>> start GIVEN DATA

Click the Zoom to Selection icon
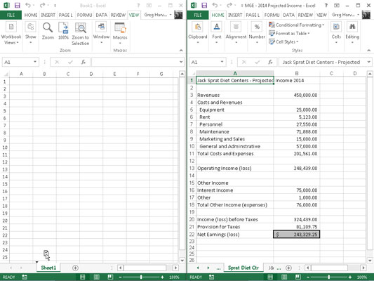Image resolution: width=374 pixels, height=281 pixels. point(81,27)
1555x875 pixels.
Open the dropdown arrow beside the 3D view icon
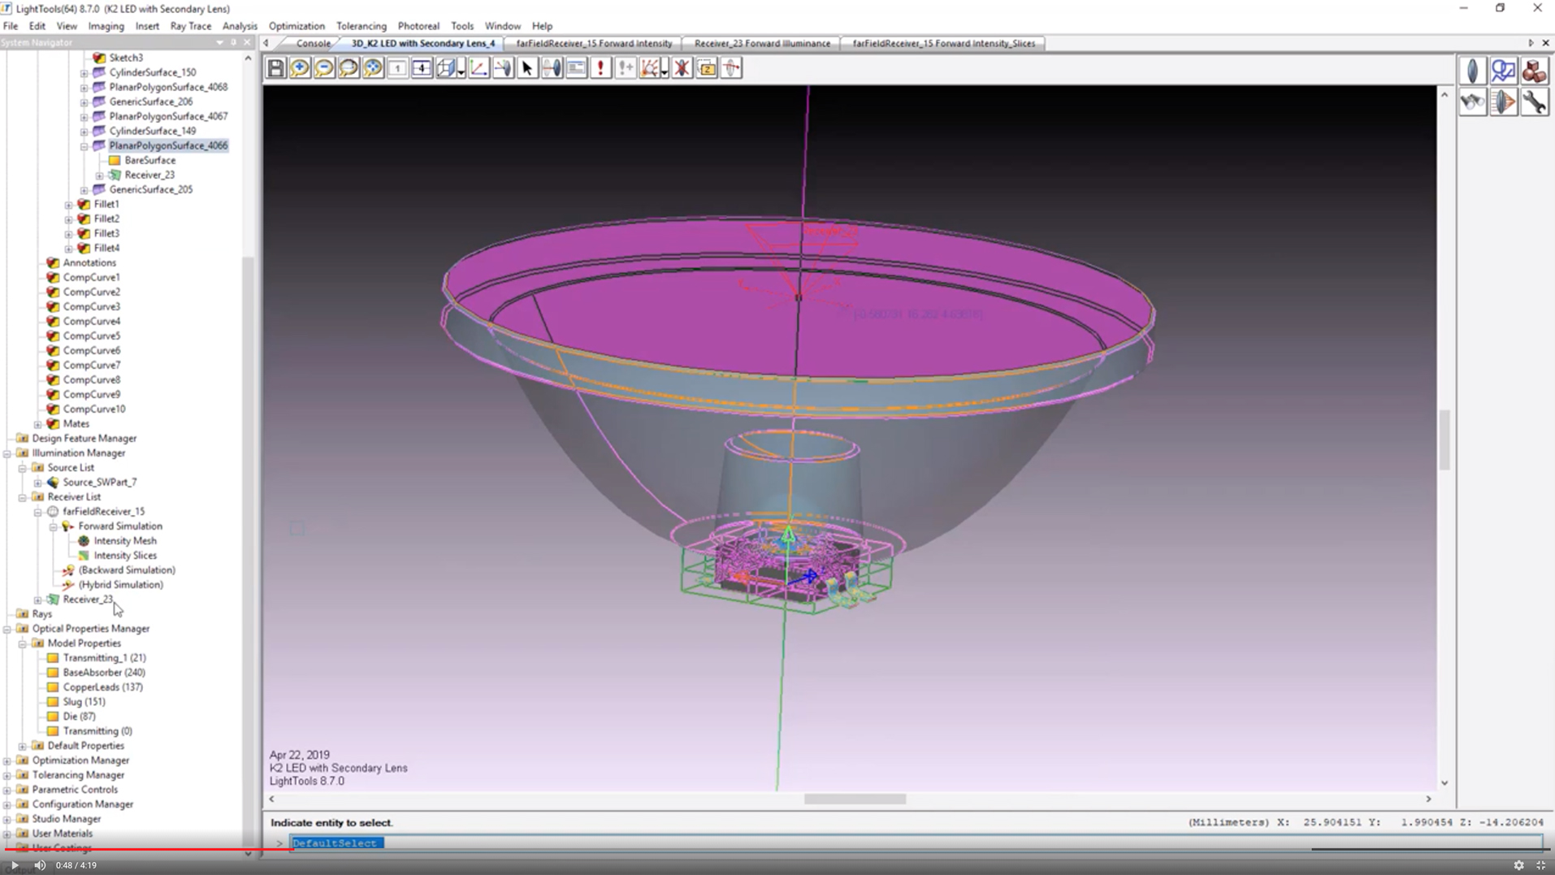tap(461, 74)
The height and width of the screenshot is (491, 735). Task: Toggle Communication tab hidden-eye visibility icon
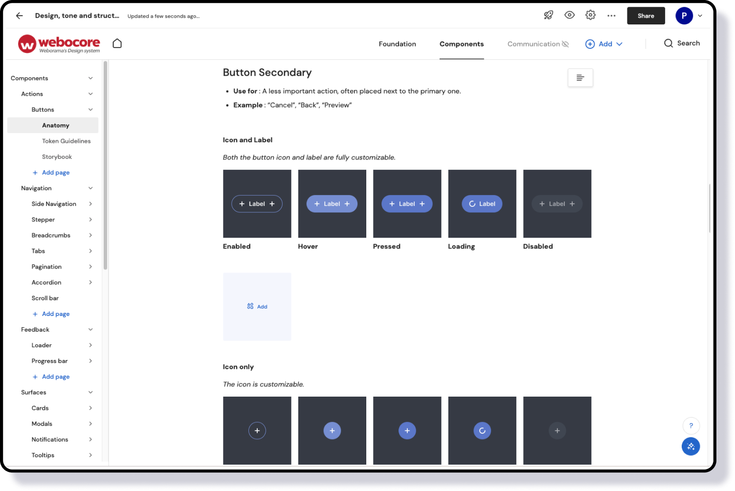point(565,44)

>> end GIVEN DATA

▸ PROBLEM TO SOLVE: Copy out all the text from the items above word for word. Leave the pictures out.

▸ OUTPUT:
Click the Zoom to Selection icon
Image resolution: width=374 pixels, height=281 pixels. point(81,27)
1555x875 pixels.
Open the dropdown arrow beside the 3D view icon
tap(461, 74)
The height and width of the screenshot is (491, 735). Task: Toggle Communication tab hidden-eye visibility icon
point(565,44)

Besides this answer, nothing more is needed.